Home > Parenting & Pregnancy > Grandparenting
Created on: October 05, 2009 Last Updated: October 06, 2009
Being grandmother to a delightful child was the most important role of my life. She was born in a birthing center in a huge antique bed, while I offered words of love and encouragement to her then-teenaged mother. The first year of her life was spent in my home because her mother had no spouse, less than a year of college, and no idea what direction she should take to become financially independent.
Now, five years since my granddaughter's birth, I am denied access. The choice my daughter made to have a same-sex partner, then a marriage to that partner, were not an issue for me - so long as long as my granddaughter is loved and honored, I believed. But, when the announcement came that a new baby was due and my granddaughter was taught that the baby "might be a girl with a penis or a boy with a vagina", I dissented, citing my professional and personal experiences as support for waiting until she was more developed to discuss confusing and rare gender issues.
As I write this article, it has been eight months since I have been allowed to see my granddaughter.

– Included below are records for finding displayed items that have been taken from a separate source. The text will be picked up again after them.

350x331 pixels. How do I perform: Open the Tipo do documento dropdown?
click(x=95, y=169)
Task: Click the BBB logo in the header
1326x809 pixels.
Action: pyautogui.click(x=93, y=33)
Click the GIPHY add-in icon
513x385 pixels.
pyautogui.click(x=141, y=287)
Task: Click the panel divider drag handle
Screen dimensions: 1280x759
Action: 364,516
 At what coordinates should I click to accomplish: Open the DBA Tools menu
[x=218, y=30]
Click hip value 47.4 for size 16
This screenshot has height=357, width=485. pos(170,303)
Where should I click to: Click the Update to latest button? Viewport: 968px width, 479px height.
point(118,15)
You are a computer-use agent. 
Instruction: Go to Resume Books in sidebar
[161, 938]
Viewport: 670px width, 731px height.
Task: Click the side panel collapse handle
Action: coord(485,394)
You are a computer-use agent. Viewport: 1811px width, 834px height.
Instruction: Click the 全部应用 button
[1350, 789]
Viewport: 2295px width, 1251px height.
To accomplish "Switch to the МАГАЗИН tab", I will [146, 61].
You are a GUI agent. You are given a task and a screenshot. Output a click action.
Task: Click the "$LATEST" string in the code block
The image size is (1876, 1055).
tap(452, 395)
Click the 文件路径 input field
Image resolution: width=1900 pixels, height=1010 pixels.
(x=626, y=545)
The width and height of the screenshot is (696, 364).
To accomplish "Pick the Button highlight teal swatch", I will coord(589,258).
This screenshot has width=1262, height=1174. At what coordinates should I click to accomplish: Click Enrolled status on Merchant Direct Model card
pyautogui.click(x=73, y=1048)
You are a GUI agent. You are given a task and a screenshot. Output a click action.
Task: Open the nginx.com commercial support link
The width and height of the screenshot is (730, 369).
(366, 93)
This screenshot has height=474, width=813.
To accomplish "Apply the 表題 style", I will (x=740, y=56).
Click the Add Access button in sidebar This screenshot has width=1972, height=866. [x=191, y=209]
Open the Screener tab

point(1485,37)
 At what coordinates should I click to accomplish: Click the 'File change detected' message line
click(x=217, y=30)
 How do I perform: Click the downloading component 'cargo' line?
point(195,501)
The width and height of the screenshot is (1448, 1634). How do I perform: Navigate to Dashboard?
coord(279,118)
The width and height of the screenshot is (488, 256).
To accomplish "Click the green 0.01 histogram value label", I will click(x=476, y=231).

Each day there is a sensation of a new wound, as the realization comes that her precious smile and bubbly personality will not be a part of another day and that there is no "closure". There is only waiting. Dreadful, painful waiting for young adults to become mature and to overcome their own patterns of self-indulgence.
In the meantime, I add constantly to a box that will someday be in my granddaughter's hands. She will find photos of her grandmother and herself, souvenirs and articles that tell her what mattered to her grandmother, toys, games, and puzzles that we enjoyed together in her first four years of life, and treasured artwork from her tiny hands as she first learned to draw letters, animals and faces. Most importantly, she will have letters written almost daily throughout the rest of her grandmother's life - letters that tell her how much she is loved, how special and bright a child she was, and how painful the separation is and will always be. She will learn from these letters that her grandmother loves her more than life itself and that she, herself, is not at fault; the separation was the result of adult differences, and not caused by anything she did or did not do.
Litigation has its place and it may come to that, but patience may reap richer rewards in the long run. Where a child is involved, no river is too wide to cross.